Несколько секунд Иванов молчал. Он неторопливо попыхивал папиросой и что-то рисовал на листке бумаги. Видимо, ему хотелось найти как можно более точные слова.

— Слушай, Рубашов, — сказал он раздумчиво, — я вот заметил характерную подробность. Ты уже дважды сказал вы, имея в виду Партию и Правительство — ты, Николай Залманович Рубашов, противопоставил им свое я. Теоретически, чтобы кого-нибудь обвинить, нужен, конечно, судебный процесс. Но для нас того, что я сейчас сказал, совершенно достаточно. Тебе понятно?

Разумеется, Рубашову было понятно, и однако он был застигнут врасплох. Ему показалось, что зазвучал камертон, по которому настраивали его сознание. Все, чему он учил других, во что верил и за что боролся в течение последних тридцати лет, откликнулось камертону волной памяти… Партия — это всеобъемлющий абсолют, отдельно взятая личность — ничто; лист, оторвавшийся от ветки, гибнет… Рубашов потер пенсне о рукав. Иванов сидел совершенно прямо, попыхивал папиросой и больше не улыбался. Рубашов обвел взглядом кабинет — и вдруг увидел светлый прямоугольник, резко выделявшийся на серых обоях. Ну, конечно же, здесь ее тоже сняли — групповую фотографию бородатых философов. Иванов проследил за взглядом Рубашова, но его лицо осталось бесстрастным.

— Устаревшие доводы, — сказал Рубашов. — Когда-то и мне коллективное мы казалось привычней личного я. Ты не изменил своих старых привычек; у меня, как видишь, появились новые. Ты и сегодня говоришь мы… но давай уточним — от чьего лица?

— Совершенно правильно, — подхватил Иванов, — в этом и заключается сущность дела; я рад, что ты меня наконец понял. Значит, ты утверждаешь, что мы — то есть народ, Партия и Правительство — больше не служим интересам Революции?

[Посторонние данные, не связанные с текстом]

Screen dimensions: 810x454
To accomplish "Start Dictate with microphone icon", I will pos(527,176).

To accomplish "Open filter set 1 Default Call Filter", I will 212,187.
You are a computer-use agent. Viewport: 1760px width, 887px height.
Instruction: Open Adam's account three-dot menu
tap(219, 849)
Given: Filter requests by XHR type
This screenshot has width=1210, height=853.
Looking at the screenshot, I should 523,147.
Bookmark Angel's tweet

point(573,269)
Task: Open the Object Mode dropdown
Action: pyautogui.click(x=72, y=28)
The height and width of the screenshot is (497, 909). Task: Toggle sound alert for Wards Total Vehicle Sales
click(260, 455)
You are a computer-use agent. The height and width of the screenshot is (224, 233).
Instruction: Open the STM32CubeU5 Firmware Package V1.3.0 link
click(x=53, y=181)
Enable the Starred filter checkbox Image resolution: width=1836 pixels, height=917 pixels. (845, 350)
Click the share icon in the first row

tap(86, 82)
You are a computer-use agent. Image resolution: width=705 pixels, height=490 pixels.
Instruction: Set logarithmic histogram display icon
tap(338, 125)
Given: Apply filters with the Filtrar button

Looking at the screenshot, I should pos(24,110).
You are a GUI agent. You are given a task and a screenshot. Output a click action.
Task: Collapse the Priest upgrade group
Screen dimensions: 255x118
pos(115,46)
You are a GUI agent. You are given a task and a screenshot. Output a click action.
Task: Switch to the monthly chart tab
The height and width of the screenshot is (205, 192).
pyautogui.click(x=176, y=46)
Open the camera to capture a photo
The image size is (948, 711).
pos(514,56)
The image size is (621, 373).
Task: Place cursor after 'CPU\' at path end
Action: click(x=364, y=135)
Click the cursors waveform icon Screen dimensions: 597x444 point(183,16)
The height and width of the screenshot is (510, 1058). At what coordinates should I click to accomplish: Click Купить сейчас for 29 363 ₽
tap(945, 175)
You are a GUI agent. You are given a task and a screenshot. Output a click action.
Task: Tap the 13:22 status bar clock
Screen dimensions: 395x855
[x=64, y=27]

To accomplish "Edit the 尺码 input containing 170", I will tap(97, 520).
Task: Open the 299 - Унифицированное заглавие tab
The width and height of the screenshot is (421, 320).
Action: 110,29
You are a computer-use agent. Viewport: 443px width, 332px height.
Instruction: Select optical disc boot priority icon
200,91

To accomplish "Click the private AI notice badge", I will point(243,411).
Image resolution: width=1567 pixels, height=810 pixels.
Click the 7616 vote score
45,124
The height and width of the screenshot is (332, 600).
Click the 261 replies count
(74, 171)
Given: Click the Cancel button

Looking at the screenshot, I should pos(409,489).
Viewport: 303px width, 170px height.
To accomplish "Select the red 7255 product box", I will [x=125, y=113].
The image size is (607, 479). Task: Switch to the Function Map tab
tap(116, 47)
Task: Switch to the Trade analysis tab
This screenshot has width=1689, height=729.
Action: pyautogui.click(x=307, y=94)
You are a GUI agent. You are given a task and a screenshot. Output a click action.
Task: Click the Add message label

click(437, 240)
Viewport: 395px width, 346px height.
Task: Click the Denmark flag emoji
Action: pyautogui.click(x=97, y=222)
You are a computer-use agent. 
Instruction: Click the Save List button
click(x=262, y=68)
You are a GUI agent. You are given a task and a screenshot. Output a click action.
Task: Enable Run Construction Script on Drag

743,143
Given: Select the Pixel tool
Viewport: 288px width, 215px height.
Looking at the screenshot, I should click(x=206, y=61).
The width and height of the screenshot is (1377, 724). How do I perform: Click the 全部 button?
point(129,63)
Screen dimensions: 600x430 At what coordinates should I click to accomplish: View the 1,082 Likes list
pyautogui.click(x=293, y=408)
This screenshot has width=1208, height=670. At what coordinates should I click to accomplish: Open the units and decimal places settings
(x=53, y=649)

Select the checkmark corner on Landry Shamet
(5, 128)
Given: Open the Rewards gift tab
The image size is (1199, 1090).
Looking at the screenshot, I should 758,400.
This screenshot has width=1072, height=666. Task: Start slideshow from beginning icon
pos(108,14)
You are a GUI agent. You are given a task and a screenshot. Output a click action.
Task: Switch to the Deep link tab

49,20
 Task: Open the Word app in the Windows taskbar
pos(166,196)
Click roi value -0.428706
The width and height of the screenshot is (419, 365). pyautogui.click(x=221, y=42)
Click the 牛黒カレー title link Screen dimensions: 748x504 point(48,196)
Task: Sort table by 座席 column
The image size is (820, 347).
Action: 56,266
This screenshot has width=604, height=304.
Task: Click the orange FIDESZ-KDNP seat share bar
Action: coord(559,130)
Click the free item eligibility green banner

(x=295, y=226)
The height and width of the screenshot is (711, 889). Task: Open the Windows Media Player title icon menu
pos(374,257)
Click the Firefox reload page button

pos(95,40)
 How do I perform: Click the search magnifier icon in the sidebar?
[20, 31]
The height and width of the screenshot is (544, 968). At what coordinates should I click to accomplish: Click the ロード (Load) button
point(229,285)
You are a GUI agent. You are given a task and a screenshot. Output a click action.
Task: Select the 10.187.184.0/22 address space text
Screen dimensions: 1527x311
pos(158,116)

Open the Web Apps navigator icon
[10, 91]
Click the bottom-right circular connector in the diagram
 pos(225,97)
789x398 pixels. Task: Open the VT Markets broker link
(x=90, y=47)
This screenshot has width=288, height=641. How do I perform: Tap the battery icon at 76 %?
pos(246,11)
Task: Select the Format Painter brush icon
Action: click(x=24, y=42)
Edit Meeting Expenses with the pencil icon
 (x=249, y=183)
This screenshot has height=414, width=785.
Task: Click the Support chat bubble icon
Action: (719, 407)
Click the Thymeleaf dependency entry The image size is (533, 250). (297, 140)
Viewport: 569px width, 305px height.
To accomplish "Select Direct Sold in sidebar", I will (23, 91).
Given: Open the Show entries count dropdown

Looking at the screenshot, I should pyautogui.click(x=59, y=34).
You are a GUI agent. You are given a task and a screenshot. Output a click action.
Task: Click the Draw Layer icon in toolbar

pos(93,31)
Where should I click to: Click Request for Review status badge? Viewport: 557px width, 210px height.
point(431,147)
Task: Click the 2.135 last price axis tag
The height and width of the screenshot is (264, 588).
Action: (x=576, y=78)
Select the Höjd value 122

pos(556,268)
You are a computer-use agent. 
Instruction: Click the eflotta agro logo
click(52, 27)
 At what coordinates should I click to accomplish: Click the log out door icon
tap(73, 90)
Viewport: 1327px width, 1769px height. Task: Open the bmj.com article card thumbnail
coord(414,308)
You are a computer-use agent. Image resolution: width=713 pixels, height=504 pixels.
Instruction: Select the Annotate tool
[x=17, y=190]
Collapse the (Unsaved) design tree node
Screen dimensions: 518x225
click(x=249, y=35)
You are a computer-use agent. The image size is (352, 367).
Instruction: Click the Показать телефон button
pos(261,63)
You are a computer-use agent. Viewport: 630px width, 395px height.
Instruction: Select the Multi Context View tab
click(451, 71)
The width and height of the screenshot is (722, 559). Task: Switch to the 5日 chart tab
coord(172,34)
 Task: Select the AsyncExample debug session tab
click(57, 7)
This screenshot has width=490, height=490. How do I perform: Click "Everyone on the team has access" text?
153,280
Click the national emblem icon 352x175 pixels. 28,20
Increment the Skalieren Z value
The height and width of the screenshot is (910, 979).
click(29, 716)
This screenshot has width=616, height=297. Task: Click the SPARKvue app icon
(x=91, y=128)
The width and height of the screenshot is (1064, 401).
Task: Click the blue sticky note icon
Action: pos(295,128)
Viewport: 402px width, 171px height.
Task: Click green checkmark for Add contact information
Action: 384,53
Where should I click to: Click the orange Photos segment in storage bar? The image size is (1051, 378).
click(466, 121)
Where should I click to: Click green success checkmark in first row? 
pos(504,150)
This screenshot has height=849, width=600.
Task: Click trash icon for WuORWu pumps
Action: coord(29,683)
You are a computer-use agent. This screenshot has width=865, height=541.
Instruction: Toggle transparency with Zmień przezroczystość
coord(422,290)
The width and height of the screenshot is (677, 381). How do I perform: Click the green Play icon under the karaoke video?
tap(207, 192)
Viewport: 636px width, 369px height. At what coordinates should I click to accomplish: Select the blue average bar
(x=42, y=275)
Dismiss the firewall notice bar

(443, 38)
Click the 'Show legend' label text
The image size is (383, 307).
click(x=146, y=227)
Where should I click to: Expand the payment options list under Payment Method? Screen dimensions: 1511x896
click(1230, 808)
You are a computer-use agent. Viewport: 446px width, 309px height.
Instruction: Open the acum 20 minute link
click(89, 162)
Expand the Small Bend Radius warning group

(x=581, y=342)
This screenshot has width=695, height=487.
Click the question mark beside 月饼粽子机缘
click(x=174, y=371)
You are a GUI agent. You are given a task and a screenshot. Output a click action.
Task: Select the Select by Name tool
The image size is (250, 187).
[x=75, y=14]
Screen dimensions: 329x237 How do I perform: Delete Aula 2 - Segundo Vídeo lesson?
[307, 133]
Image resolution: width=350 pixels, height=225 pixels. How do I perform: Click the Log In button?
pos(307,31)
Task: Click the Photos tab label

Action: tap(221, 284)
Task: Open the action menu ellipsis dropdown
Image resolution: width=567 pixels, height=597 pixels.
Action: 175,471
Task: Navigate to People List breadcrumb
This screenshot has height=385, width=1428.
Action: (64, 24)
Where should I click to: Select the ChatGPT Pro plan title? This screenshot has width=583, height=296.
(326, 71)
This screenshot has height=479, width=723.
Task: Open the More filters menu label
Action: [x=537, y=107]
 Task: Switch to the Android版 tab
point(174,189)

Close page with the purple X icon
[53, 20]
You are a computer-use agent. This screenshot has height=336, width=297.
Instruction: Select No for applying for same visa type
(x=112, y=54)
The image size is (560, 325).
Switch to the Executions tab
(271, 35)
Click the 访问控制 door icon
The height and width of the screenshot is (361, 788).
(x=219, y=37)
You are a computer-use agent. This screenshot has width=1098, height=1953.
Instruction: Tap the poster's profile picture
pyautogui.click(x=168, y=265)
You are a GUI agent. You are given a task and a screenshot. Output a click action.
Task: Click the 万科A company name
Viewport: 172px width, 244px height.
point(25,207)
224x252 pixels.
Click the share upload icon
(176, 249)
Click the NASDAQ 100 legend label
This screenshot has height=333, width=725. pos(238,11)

— Давай-ка не будем говорить о народе.

— С каких это пор, — спросил Иванов, — ты проникся презрением к народу? Не с тех ли пор, как коллективное мы ты заменил своим личным я?

Иванов опять пригнулся к столу и смотрел на Рубашова с добродушной насмешкой. Его голова закрыла прямоугольник, оставшийся от снятой групповой фотографии, и Рубашову внезапно вспомнился Рихард, заслонивший протянутые руки Мадонны. Неожиданно толчок нестерпимой боли — от верхней челюсти, сквозь глаз и в затылок — заставил его крепко зажмуриться. «Вот она, расплата», — подумал он… или ему показалось, что подумал.

— Ты это о чем? — спросил Иванов насмешливым и немного удивленным голосом.

Боль утихла, сознание прояснилось.

— Давай не будем говорить о народе, — спокойно и мирно повторил Рубашов. — Ты ведь ничего о народе не знаешь. Возможно, теперь уже не знаю и я. Когда у нас было великое право говорить мы, — мы его знали, знали, как никто другой на земле. Мы сами были сердцевиной народа и поэтому могли вершить Историю.

Машинально он взял из портсигара папиросу; Иванов, наклонившись, дал ему прикурить.